Direction a
Condense the paragraph of the review that begins "I must confess this required a rewatch" into a short bulleted list that keeps its main facts.

======== Extract

This review may contain spoilers. I can handle the truth.
Edgar Cochran ✝️’s review published on Letterboxd:
This review may contain spoilers.
Celine Song just thought she could reach international territory with another “love” story trying to reach the levels of Linklater’s meditative evolution on a self-destructive couple for intervals of 9 years, or Kiarostami’s exploration of a crumbling relationship while on foreign soil...
And she not only got international recognition: she has just single-handledly surpassed Linklater’s entire trilogy combined with a magnificent psychological dissector! What a gem of a film; what a gem of a woman!
I must confess this required a rewatch, since I greatly suffered throughout the entire running time as to how the film would evolve and conclude, and if it would be another moralless case of affair glorification. Gladly and fantastically, Past Lives destroys that notion without ever suggesting any human can have no temptations concerning infidelity. The tragedy here is of grand scale and involves many significant altercations, but only a mind like that of Song’s could place something over the table to reflect on as to how human relationships have no comparison when it comes to the axiomatic human experience (except that of a person with God through Jesus Christ, which is my personal input on the film’s analysis).
During the first watch, I thought the villain was Nora: two men were given illusions of a life with her and she completely destroyed these two lives. I was too distracted to make an objective verdict on the film since I was feeling really nervous and disturbed as to where the film was heading, and how it would end. I don’t blame this film at all; it’s the leftist sickening libertarianism the one that has deeply affected me and then be attacked for my thoughts on loyalty, fidelity and consistency of thought: every single negative word I ever dared to utter against the disgustingly manipulative and immoral Me Before You (2016), the capitalist glorification of the vapid an stale Comrades: Almost a Love Story (1996), the sexual abuse and violation of consent testament that Call Me By Your Name (2017) stands for, or the celebratory filth that is Muccino’s L'Ultimo Bacio (2001) before he used Will Smith in terrible dramas, has garnered me the honor of being called the most wonderful adjectives. However, they all have something in common:
- “This review reeks so much of insecurity that it is embarrassing.”
- “You consider yourself superior for judging based on your Stone Age moral standards instead of being capable of watching two human beings.”
- “You confuse capitalist glorification with a woman making a living in the world; you must scare women.”

================
======== Extracted information

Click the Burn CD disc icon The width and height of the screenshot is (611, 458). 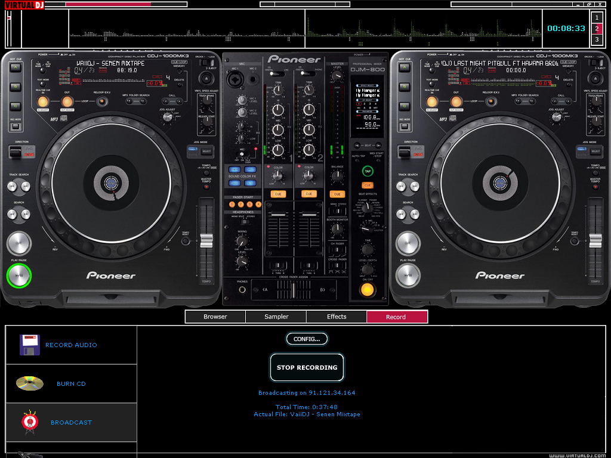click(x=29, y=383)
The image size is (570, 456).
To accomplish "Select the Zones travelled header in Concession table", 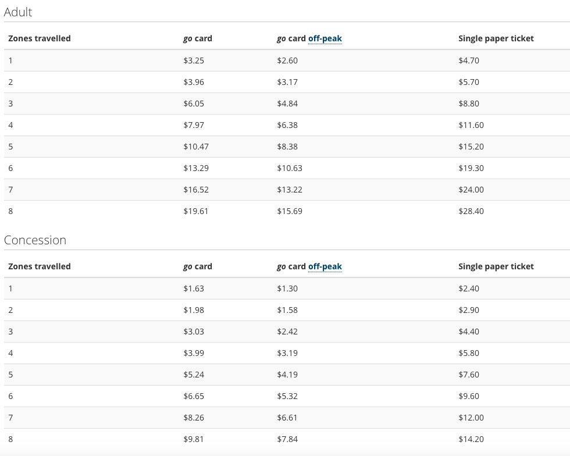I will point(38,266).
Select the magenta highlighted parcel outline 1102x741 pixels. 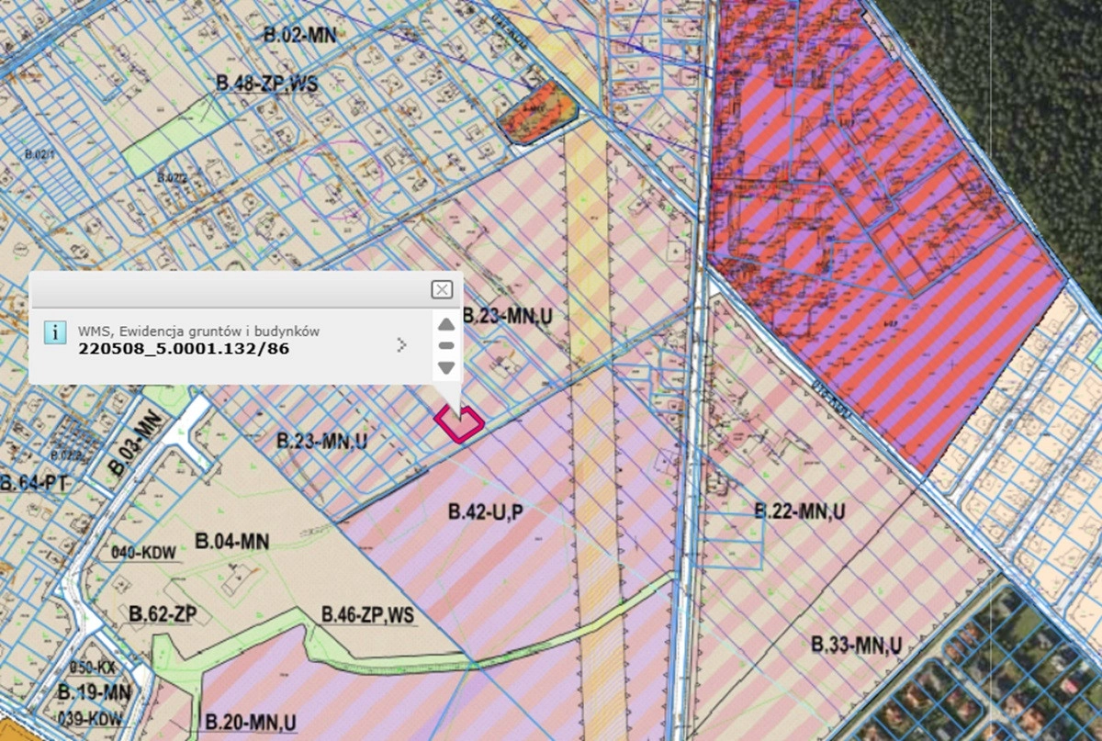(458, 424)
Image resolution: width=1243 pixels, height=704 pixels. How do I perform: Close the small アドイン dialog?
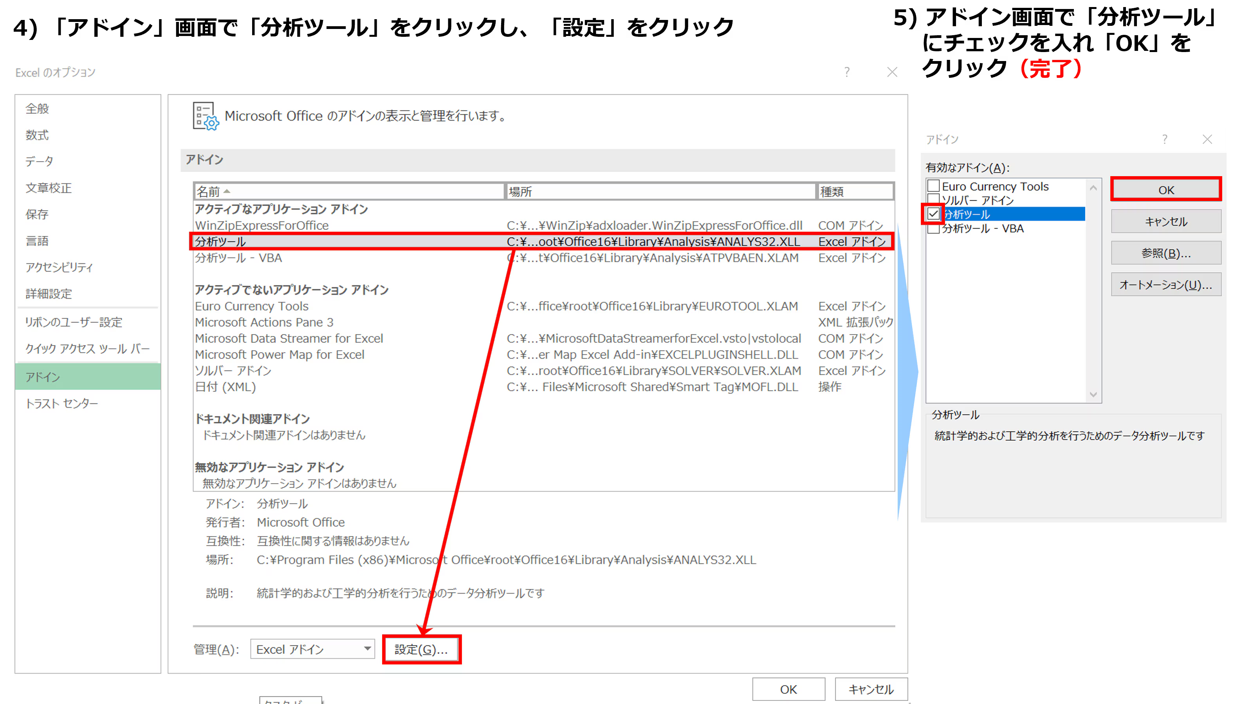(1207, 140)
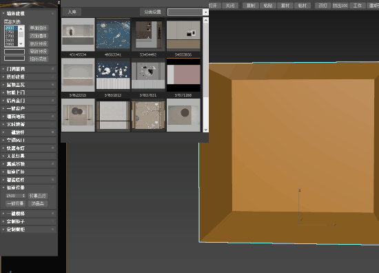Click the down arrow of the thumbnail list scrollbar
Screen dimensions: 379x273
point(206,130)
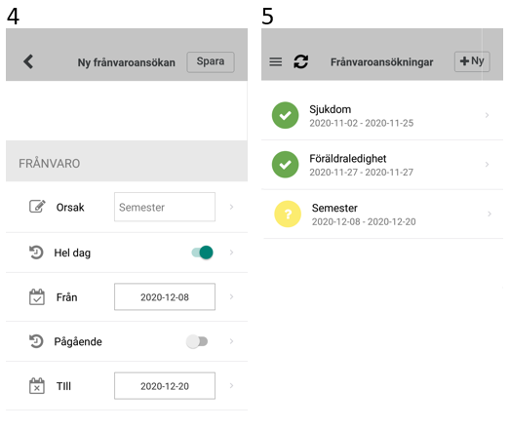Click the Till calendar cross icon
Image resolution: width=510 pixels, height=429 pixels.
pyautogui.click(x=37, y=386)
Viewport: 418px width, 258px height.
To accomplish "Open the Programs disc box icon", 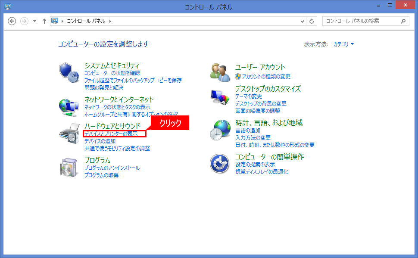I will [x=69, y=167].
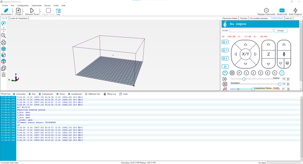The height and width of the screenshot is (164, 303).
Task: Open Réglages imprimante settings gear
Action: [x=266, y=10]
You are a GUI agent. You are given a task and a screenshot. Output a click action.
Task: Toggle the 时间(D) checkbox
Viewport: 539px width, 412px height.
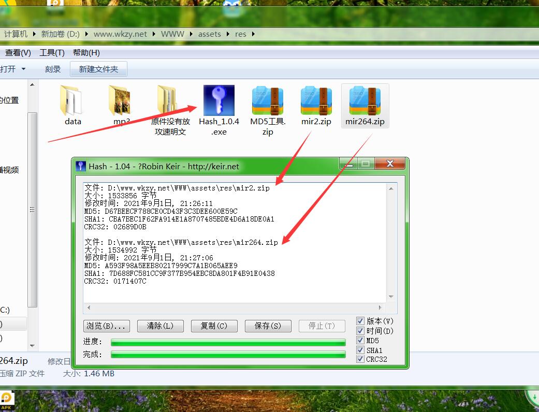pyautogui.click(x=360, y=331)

================
======== Extracted information

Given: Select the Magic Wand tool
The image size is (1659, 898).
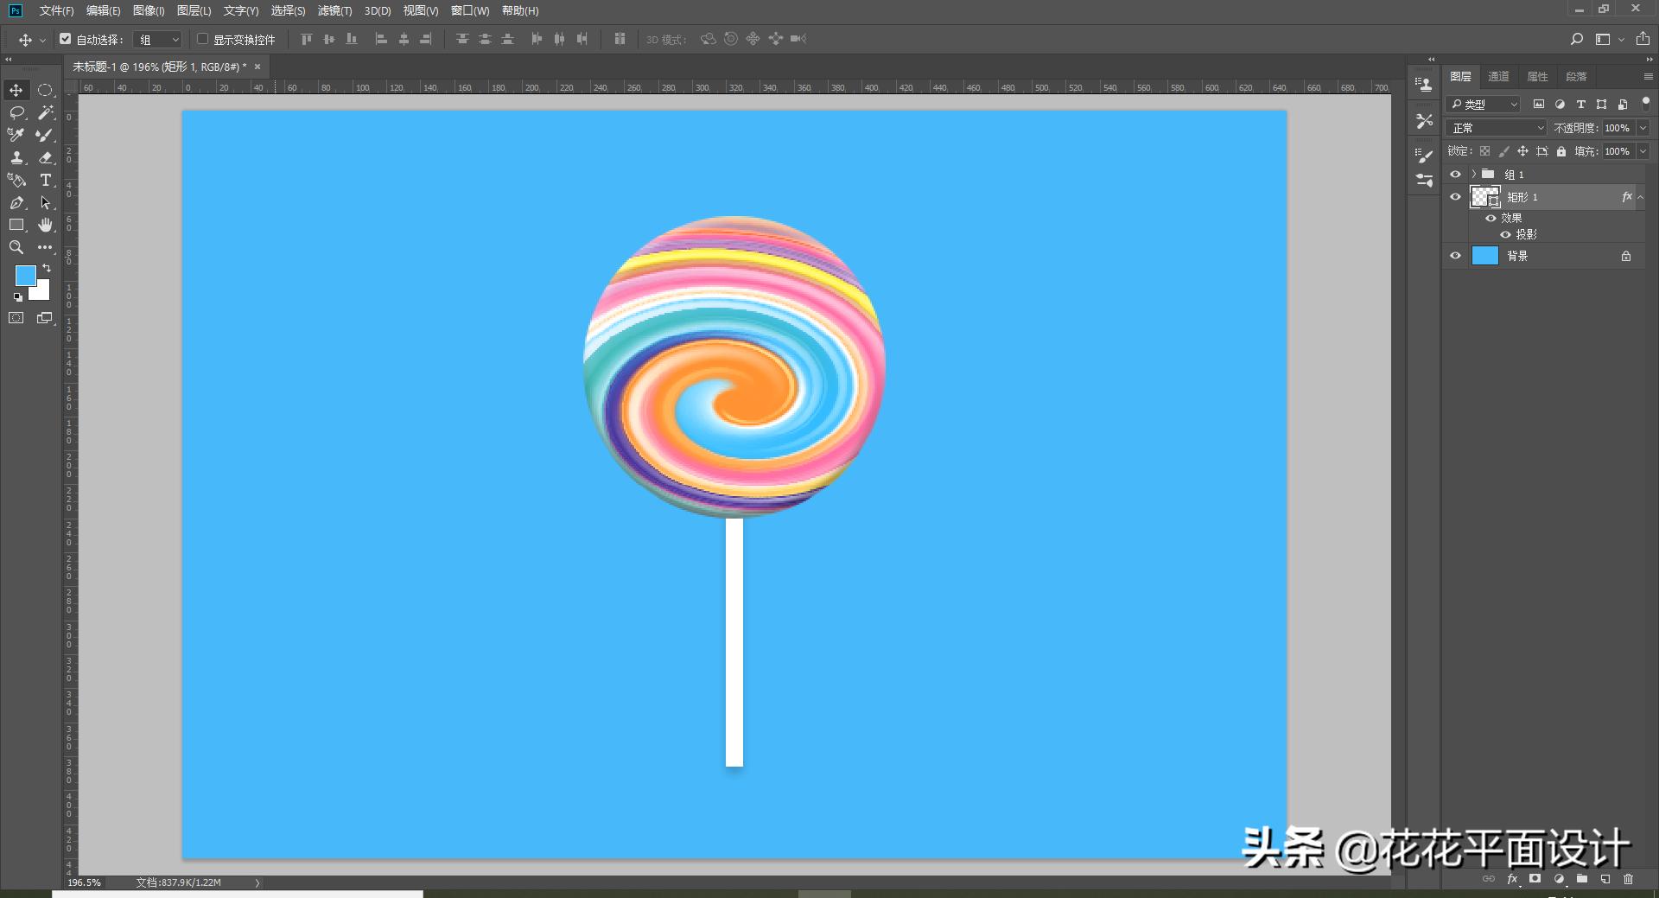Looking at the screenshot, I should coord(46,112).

================

Direction b
In the listing, from the line with "Given: Select the Magic Wand tool" up to and including the line with "Looking at the", replace "Magic Wand" with "Lasso" and reproduce those lines with nothing else changed. Omit the pictures.

Correct output a
- The reviewer needed a rewatch after suffering through the whole running time, unsure how the film would evolve and end and whether it would be another moralless glorification of an affair.
- Past Lives destroys that notion without ever suggesting that any human can be free of temptations toward infidelity.
- The tragedy is of grand scale and involves many significant altercations.
- Song invites reflection on how human relationships have no comparison in the axiomatic human experience. The reviewer adds, as a personal view, one exception: a person's relationship with God through Jesus Christ.

Correct output b
Given: Select the Lasso tool
The image size is (1659, 898).
Looking at the screenshot, I should coord(46,112).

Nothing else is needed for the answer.